And so too we had Batgirl, Hawkgirl, Miss Arrowette, Miss Martian, Mary Marvel, Spider-Girl, She-Hulk, She-Thing … the naming was uncreative at best, infantilizing at worst. Did Superman have a Superwoman? No! (Well, yes, but it’s complicated.) He had Supergirl. For years, decades even, women superheroes were often gender-swapped versions of existing male characters. The naming of women superheroes is, as TS Eliot kind of said, a serious matter.
#Capitan marvel simble movie
(See: Frankenstein.) DC Entertainment's Shazam movie comes out in April, and as far as I know he’ll be the only superhero who can’t say his own name without losing his powers.

DC eventually absorbed Fawcett and the Marvel family into mainline Superman/Batman/Wonder Woman continuity, but eventual legal trouble with Marvel Comics resulted, decades later, in the character being known only as Shazam, which had been the name of the Wizard.
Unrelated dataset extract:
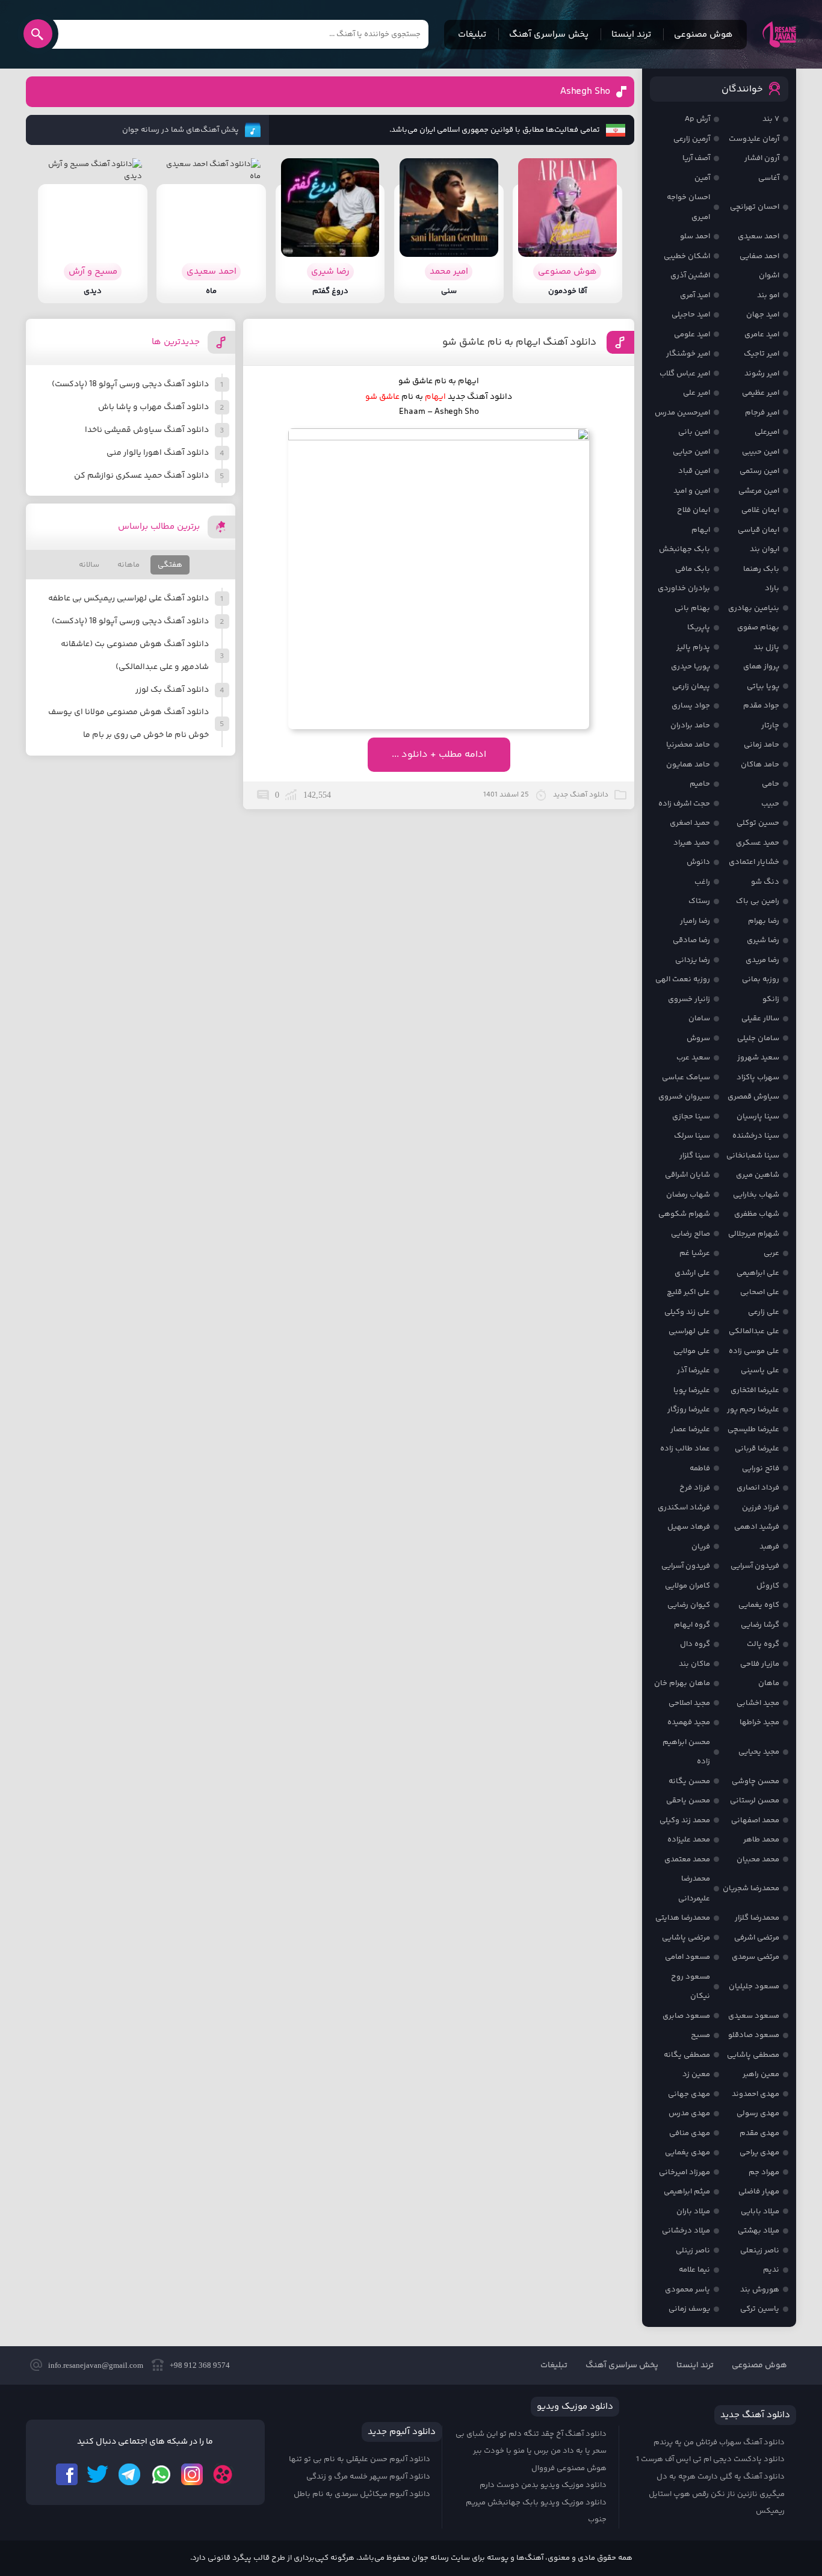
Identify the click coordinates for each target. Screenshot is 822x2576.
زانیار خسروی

Created just a year after Superman by CC Beck and Bill Parker for Fawcett Comics, that Captain Marvel couldn’t defeat the lawsuit that DC launched in the 1950s, claiming infringement on Superman.

When Billy said the word “Shazam!”-an acronym for the abilities of Samson, Hercules, Atlas, Zeus, Achilles, Mercury, and yes, I know-he was transformed into a strapping, red-besuited monster fighter. Another wrinkle: this Captain Marvel isn’t DC Comics' Captain Marvel, who also had an augmented Superman powerset but was actually a plucky orphan named Billy Batson gifted with magic powers by a wizard.